Any help would be grate

Thanks Dan


----------



## [email protected] (Apr 28, 2011)

Also some offer free shipping how does this one work also?


----------



## DE 1981 (Aug 17, 2007)

Pretty simple really the free shipping is built into the cost of the products, many make big claims about free shipping which normally coincides with price increases on products.


----------



## [email protected] (Apr 28, 2011)

DE 1981 said:


> Pretty simple really the free shipping is built into the cost of the products, many make big claims about free shipping which normally coincides with price increases on products.
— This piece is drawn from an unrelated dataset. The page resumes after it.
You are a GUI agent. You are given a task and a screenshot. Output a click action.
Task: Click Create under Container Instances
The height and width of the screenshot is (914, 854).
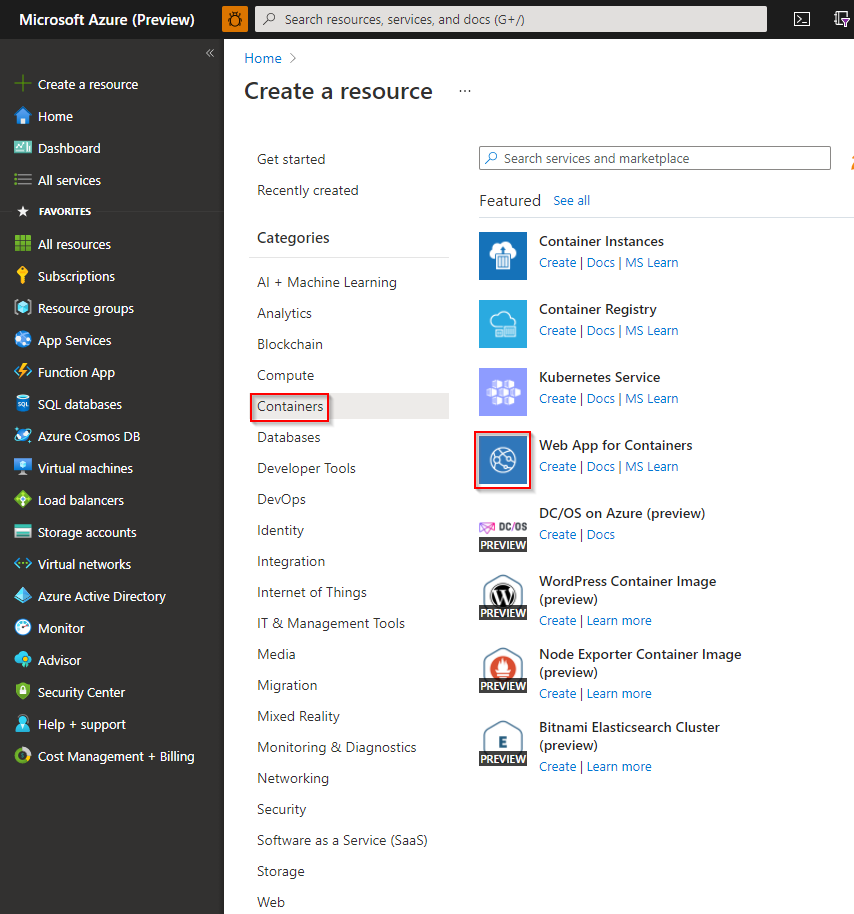click(557, 262)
that isn't how we want to do it.

I'd like to offer a fixed price.


----------



## MrBoJangles (Feb 18, 2011)

To make a business work online, in terms of shifting stock, you need to be moving around 50 items a day. That's when you can negotiate lower courier fees. The only other way to do it is to make a loss on your postage. It's not as easy as it seems. Ebay can be a better bet until you're well established.


----------



## MrBoJangles (Feb 18, 2011)

Also bear in mind.... some couriers won't ship cleaning products of a certain kind, and some won't ship liquids at all.


----------



## DMH-01 (Mar 29, 2011)

The more business you give the courier, the bigger the discount they give you.


----------



## justina3 (Jan 11, 2008)

also people use free postage on ebay to ensure there sellers dashboard doesnt allow the buyer to vote on postage and packing prices


----------



## chrisibiza (Aug 6, 2008)

The more you ship the cheaper the postage will be per item. I work for a large online retailler and shipping liquids is probably one of the hardest things to post as they can break in transit.

Also check with the courier you are going to use that they will accept the items you are sending like aerosols etc.


----------



## Bero (Mar 9, 2008)

All companies pay postage - some build the costs into their products and offer free shipping. Others make their products artificially cheap then subsidize them by inflating the cost of postage or others just pass on their costs.

You can set your web page up to auto calculate your shipping costs and just pass them on. If you want to offer shipping cheaper than your costs you NEED to estimate what your average customer will buy - you could offer free shipping (avg cost £8) and add 50p to each product to cover the costs thinking each person will buy 16 products on average...but if each customer buys on average 3 products you will be majorly out of pocket!

On the other hand if you plan to sell bulk quantities with your added 50p per item and free postage you uncompetitive to people buying 100 items as they're effectively paying 100x50p for postage.


----------



## mrwall (Jan 31, 2011)

I work for a company with 300+ branches, they turned over a BILLION last year, we pay around £4.00 for a non guaranteed next day with either DHL (now called YODEL?)
or TNT, so I reckon half the postage/courier price is built in to the online prices already.


----------